Searching against the index is searching for given stems, extracting game ids
linked to each stem and returning those games.
Example: we have configured in settings.py that the fields of interest are
"name" and "description". Then, two new games come:
{"id": 1,
"name": "Arkanoid: New Horizons",
"description": "The reincarnation of well-known Arkanoid game.",
"image": "http://static.giantbomb.com/images/1.jpg",
"date_added": "2016-05-30 15:16:51",
"tags": "arcade,arkanoid,breakout,old,platformer,new"}
{"id": 2,
"name": "Pacman 3D",
"description": "Our old friend Pacman appears in 3D with brand new graphics, monsters and labyrinths.",
"image": "http://static.giantbomb.com/images/2.jpg",
"date_added": "2016-05-30 15:25:13",
"tags": "arcade,pacman,3d,old,platformer,new"}
The indexer parses "name" and "description" of both games, omitting all other fields.
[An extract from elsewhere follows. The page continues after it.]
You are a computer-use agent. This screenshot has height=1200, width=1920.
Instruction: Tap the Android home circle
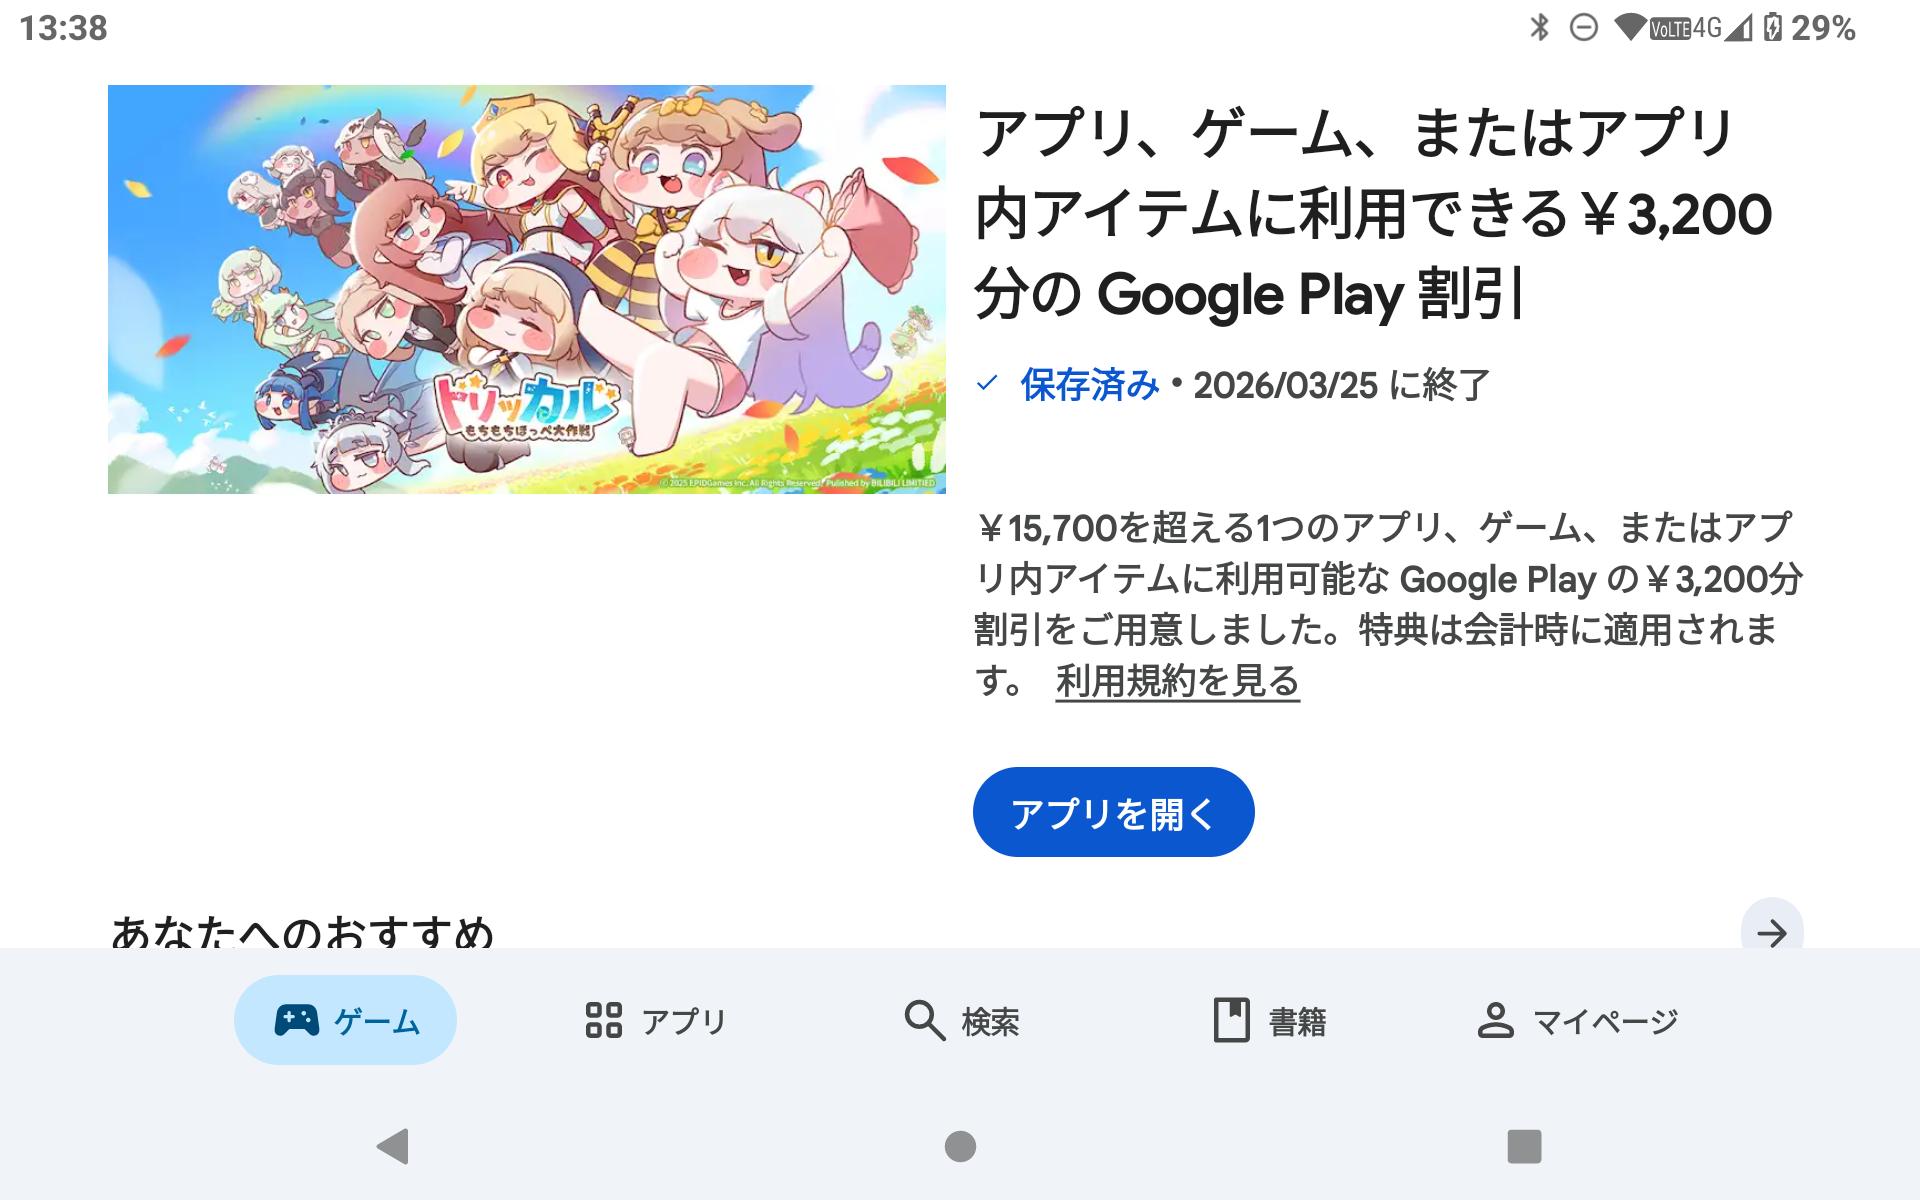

So, the words like "platformer" and "arcade" from tags will not come into the index.
First game gives "arkanoid", "new", "horizon" stems extracted from name, and "the", "reincarn", "of", "well", "known", "arkanoid", "game" stems extracted from description.
Second game produces "pacman", "3d" and "our", "old", "friend", "pacman", "appear", "in", "3d", "with", "brand", "new", "graphics", "monster", "and", "labyrinth" respectively. Notice the "new" stem appears in both games.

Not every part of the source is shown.